Si le premier tome de Calendar Girl a été un coup de cœur, et bien le second tome en est très très loin. La faute à quoi ? Et bien quasiment à tout ! Mia, Alec, l'auteur. Ce tome ne m'a pas du tout plu, au contraire, j'ai été extrêmement déçue et refroidie. 

Pour ce tome 2, Mia s'est envolée pour Seattle. Sauf qu'on ne voit rien de Seattle à part dans les dernières pages, et encore, je trouve que ça a été énormément survolé. Autant ça bougeait dans le tome 1, que dans le tome 2 rien ne se passe hors de chez Alec. 

Parlons de ce fameux Alec. J'ai été moyennement convaincue pat cet artiste. Pourquoi ? Parce qu'Alec est un cliché à lui tout seul. Si certes il est attentionné, à force de balancer des "oui" et des "ma jolie" de partout, il m'a gonflé. Et à part son boulot et "faire l'amour" à Mia, il n'y a rien de neuf sous la pluie de Seattle, quoi. 
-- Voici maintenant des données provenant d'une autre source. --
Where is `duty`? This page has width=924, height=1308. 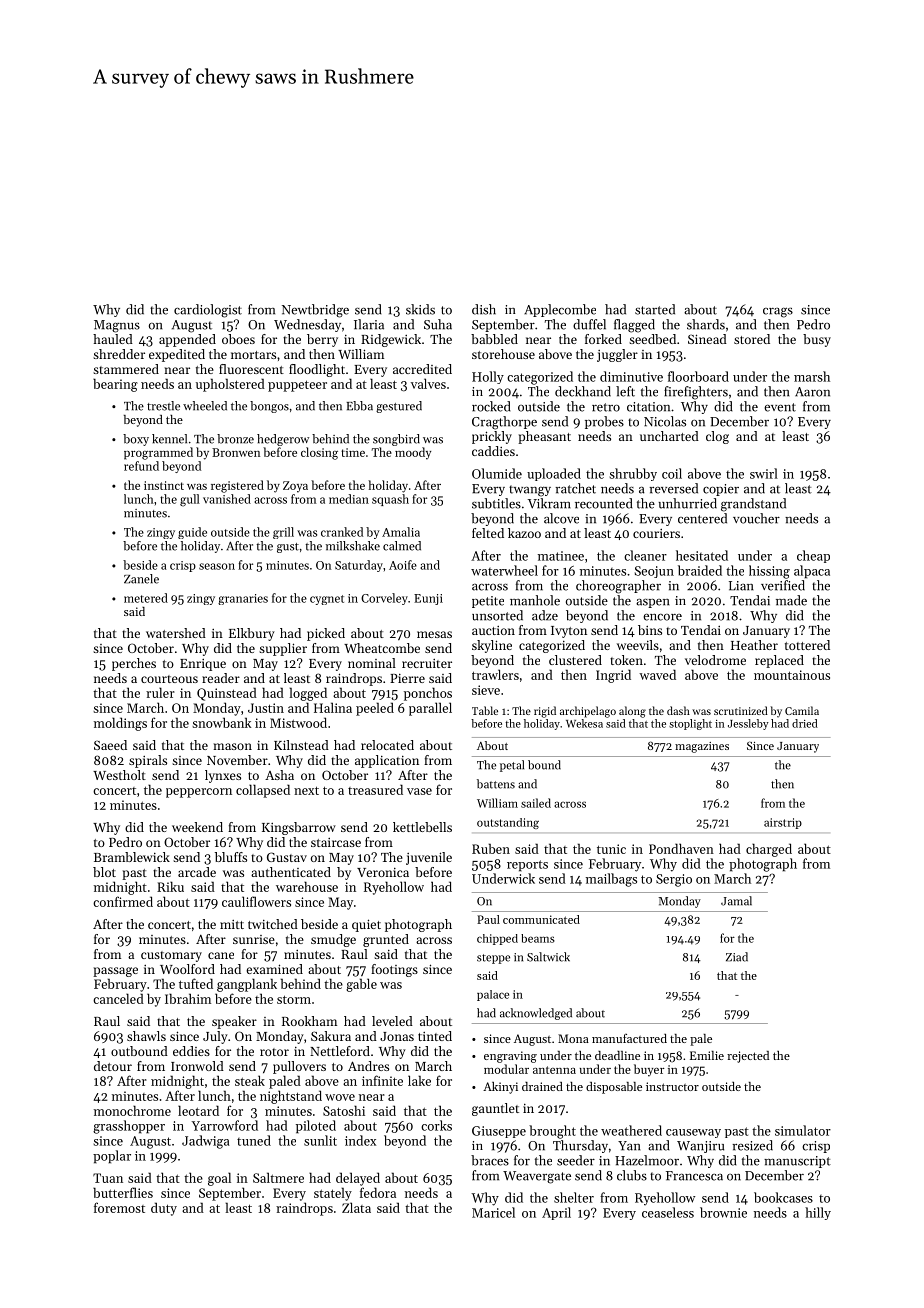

Maintenant, passons à Mia. Si j'avais accroché avec elle lors du premier tome, on a strictement rien appris de plus sur elle et elle m'a énormément agacée. Le personnage ne sait pas où elle va ni ce qu'elle veut. La preuve en est que dès le premier chapitre, elle saute sur Alec alors qu'elle pense encore beaucoup à Wes. Ce qui m'a le plus agacée c'est qu'elle pète son plomb après avoir appris que Wes et Alec ont versé des suppléments pour avoir "couché avec elle". Sauf que la demoiselle le savait très bien (la tante de Mia le mentionne au début du tome 1). 
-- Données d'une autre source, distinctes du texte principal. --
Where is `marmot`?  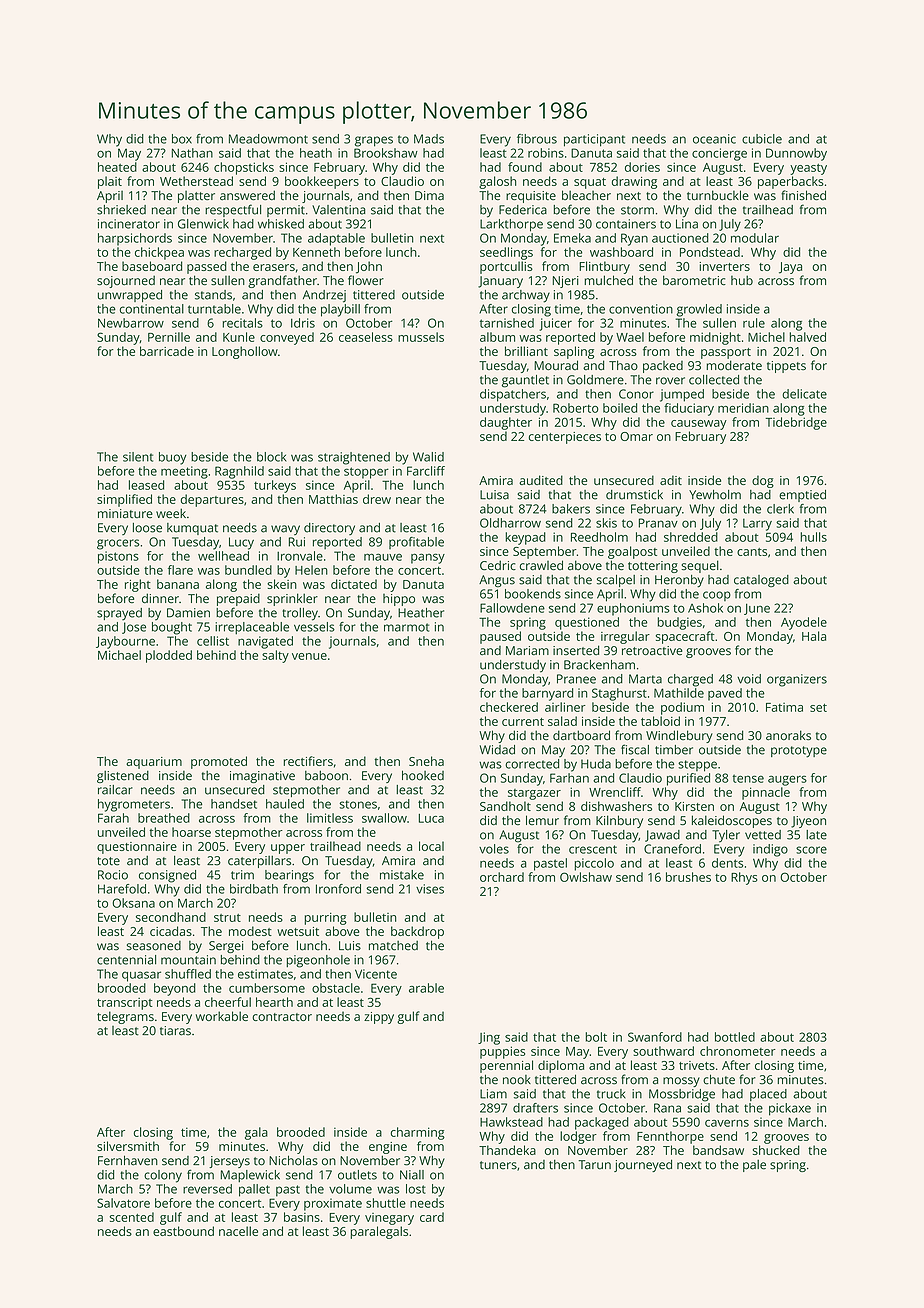 marmot is located at coordinates (406, 627).
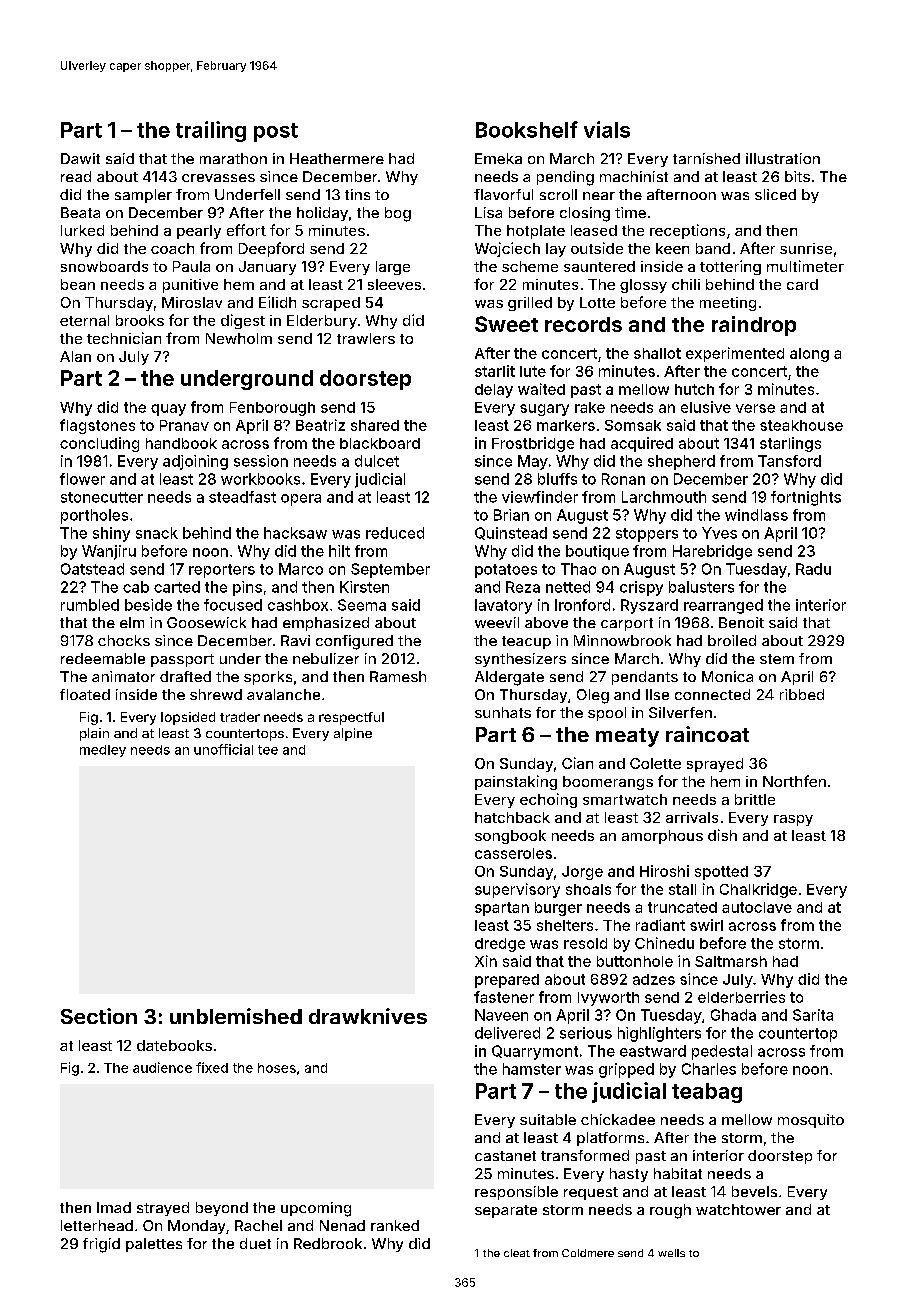 This page has width=908, height=1316. I want to click on elusive, so click(706, 407).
Cependant, je dois avouer que le sous-ton du tome 2 (le fait qu'Alec veuille que Mia s'accepte et qu'elle s'aime) est pas mal. Mais ça aurait pu être mieux abordé. Quant à l'écriture, les "oui" et les "ma jolie" m'ont refroidie, et j'ai pu voir quelques erreurs au niveau de la traduction et Alec est devenu Alex à certains moments. 

En conclusion, je ne sais pas si je vais lire le troisième tome. Vu que le prochain "client" de Mia est un italien, on aura sûrement droit à des "ma que si" et toute une palanquée de clichés sur les italiens au vu du tome 2. Oui c'est ironique, mas c'est la vérité.